## QUOTED PASSAGE
# Got hit hard at the cigar shop today...



## WilsonRoa (Dec 20, 2010)

First off, this person who did this is not on this forum. I wish he was so you guys can see his collection.

Today I walk into the cigar shop to go smoke with the guys. I sit down and talk about some things that are going on right now with me cause I was asked and as I finish, my one buddy looks at me and says, i have something for you. I thought he finished restoring some of the pipes he acquired a few weeks ago that are dated 1920-1950s. I told him I wanted to buy one. Anyhow, he showed me 3. I asked if it was from that collection and he said no. He stated he hand picked those for me. Real cool! So I asked how much cause I was ready to throw some cash for these and he said, "its a gift.". I kinda stared at him and I said, NO WAY! But he insisted on giving them to me.

Never got hit like that in person. I've had my fair share of bombs from this site but this one was a first for me.

The crazy shaped one is a Downie F3. The other with the round bowl is a Sunrise Amber Grain pipe. My buddy said its own/made by Comoy. I could be wrong. I was too excited to even listen..lol. And the brand new pipe I have no clue where its from. It says DENavit USA on the bottom.

If anyone is wondering, my buddy's name is Neill and he has a blog at Welcome to a Passion for Pipes - For smoking pipe and vintage tobacco collectors. This guy gets the type of baccy that you won't find anywhere cause the company has been out of business for decades. Every time he asks, "do you want to try this?", it usually means, enjoy it cause you'll never be able to buy it. lol.


----------



## Latakius Vituscan (May 20, 2010)

Well, Neill really knocked you off your blocks! What a guy! When he was here in February he gifted me a 1920's F&T billiard that he just had refurbished by Richard Friedman. Neill is such a great asset to life, the universe and everything!


Fribourg & Treyer_3438 by GoerzDagor, on Flickr


----------



## Jeff10236 (Nov 21, 2010)

Beautiful pipes. I especially like that first one (I have a weakness for pipes with a Cumberland stem). BTW- nice to see you are still smoking pipes, a lot of cigar smokers seem to give them a try and drift back to cigars.


----------



## piperdown (Jul 19, 2009)

Wilson, can't think of a better BOTL to happen to! Happy piping!


----------



## Anthony Johnson (Jan 23, 2007)

Awesome story! Beautiful pipes as well.


----------



## AndrewV (May 19, 2013)

Can't seem to wrap my mind around that first one. The curves are simply stunning. Amazing pipes, lucky you.


----------

## STATED EXERCISE 1
Answer these questions from the pipe gift thread:
(a) What is the crazy shaped pipe?
(b) What is written on the bottom of the brand new pipe?
(c) What kind of stem does Jeff10236 say he has a weakness for?
## STATED EXERCISE 2
Extract the passage of the pipe gift thread between "Never got hit" and "on the bottom.", inclusive.

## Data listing

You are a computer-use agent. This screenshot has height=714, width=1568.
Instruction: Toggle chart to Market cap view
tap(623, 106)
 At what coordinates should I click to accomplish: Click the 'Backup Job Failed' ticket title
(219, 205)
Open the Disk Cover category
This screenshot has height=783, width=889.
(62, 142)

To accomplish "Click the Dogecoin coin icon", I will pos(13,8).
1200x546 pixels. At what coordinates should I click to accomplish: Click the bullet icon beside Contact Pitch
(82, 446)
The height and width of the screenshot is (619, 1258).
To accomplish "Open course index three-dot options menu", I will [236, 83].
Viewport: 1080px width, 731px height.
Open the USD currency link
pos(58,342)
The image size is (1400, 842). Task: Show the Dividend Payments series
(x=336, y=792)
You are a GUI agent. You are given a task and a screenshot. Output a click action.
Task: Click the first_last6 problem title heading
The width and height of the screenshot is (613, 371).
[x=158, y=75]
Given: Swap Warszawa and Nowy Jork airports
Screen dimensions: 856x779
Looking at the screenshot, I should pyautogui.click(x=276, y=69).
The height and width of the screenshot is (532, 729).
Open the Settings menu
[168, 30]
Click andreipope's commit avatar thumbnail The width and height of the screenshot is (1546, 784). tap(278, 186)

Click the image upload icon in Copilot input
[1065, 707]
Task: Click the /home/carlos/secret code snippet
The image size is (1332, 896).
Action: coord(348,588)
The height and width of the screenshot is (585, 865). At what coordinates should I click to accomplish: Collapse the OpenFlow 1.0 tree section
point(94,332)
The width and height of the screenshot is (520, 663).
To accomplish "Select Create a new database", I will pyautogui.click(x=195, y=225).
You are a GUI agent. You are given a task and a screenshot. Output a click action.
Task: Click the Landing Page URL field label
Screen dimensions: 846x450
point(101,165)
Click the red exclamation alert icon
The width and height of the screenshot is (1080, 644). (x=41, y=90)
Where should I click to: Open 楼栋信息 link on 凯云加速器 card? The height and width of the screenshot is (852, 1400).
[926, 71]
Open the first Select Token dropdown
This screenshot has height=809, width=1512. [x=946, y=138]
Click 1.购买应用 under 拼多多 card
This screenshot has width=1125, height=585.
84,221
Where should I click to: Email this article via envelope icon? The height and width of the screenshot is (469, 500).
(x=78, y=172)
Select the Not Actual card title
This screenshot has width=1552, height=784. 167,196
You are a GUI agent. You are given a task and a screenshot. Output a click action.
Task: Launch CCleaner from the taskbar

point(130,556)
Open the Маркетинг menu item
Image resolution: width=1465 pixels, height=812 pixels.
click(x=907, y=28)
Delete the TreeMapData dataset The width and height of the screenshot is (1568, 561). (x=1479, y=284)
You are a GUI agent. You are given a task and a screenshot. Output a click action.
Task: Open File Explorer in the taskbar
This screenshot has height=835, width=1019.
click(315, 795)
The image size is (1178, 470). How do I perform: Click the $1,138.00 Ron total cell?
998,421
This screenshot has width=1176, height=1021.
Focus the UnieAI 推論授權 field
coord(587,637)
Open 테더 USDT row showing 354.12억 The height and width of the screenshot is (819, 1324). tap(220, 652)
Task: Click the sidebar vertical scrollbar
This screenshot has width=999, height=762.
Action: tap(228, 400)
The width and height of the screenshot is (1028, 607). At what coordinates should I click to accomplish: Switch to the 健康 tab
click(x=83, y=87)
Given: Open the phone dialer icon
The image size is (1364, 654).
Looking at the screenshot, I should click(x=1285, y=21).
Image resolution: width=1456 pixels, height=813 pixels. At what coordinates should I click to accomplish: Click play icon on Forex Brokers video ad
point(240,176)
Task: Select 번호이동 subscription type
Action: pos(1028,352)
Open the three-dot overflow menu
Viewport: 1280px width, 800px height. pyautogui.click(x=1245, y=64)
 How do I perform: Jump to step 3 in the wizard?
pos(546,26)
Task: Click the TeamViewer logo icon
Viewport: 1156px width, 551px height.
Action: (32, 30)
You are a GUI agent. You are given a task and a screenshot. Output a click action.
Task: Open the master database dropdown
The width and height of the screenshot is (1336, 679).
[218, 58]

## RIGHT ANSWER 1
(a) A Downie F3.
(b) DENavit USA.
(c) A Cumberland stem.

## RIGHT ANSWER 2
Never got hit like that in person. I've had my fair share of bombs from this site but this one was a first for me.

The crazy shaped one is a Downie F3. The other with the round bowl is a Sunrise Amber Grain pipe. My buddy said its own/made by Comoy. I could be wrong. I was too excited to even listen..lol. And the brand new pipe I have no clue where its from. It says DENavit USA on the bottom.